#### [DESCRIPTION OF THE TASK]
Name each member of the Wight family who is mentioned by name in the Gunpowder Rye review below.
━━━━━ DOCUMENT EXTRACT ━━━━━
Gunpowder Rye

Another Maryland rye, this one with roots deeply planted in where I grew up, has come my way, and thanks to it I’m developing a taste for this fruitier, more floral style of whiskey. If you’d like to learn more about Maryland-style rye and its rich history in America, you’ll find it in my review of Pikesville Straight Rye. Bottom line, after Prohibition was repealed, it became the most popular whiskey style in America. But by the mid-1940’s, distillers found that the public’s tastes had turned towards a drier, more robust tasting rye — the kind we know today.

Once upon a time, on the lush banks of the Gunpowder River, the Wight family made whiskey in the Maryland style. Their enterprise started in 1894 in the nearby Hunt Valley area, when John Wight took over the famed Sherwood Distillery, and it ended in 1958, by the river’s edge, upon the death of his son, Frank. It wasn’t until 2012 that Frank’s great-grandson, Ned Wight, resurrected the family tradition of whiskey-making in the Maryland style, this time however it’s in Portland, Maine. Upon getting a bottle of New England Distilling’s Gunpowder Rye in hand, I admit it made me giddy.
━━━━━ DATA EXTRACT ━━━━━
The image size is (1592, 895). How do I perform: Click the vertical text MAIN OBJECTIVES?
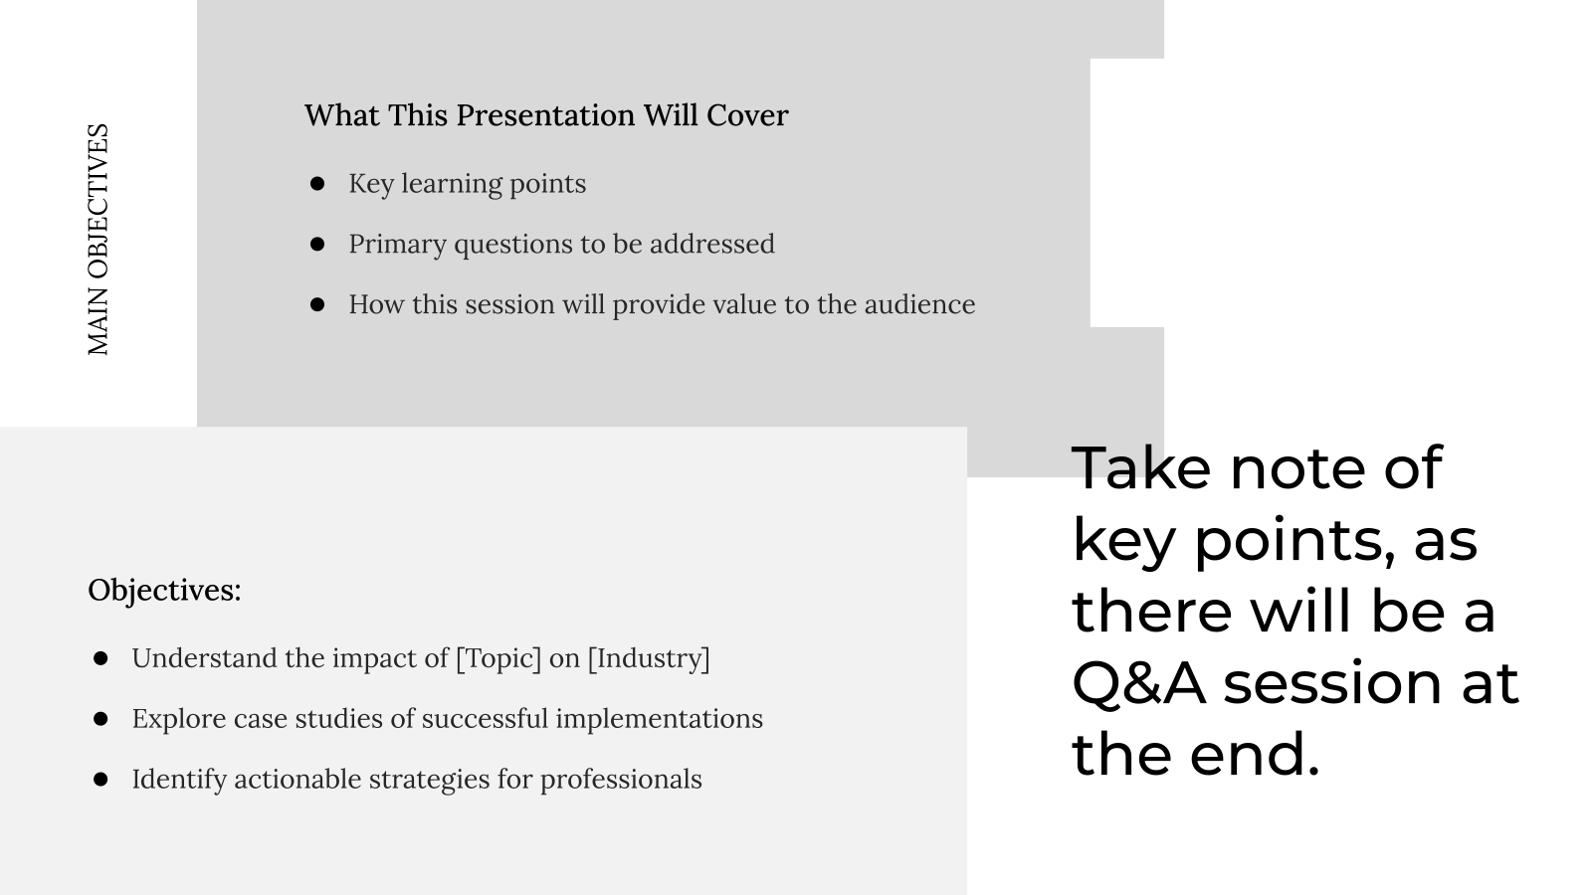(99, 240)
━━━━━
#### [RESULT OF THIS EXERCISE]
John Wight, Frank, and Ned Wight.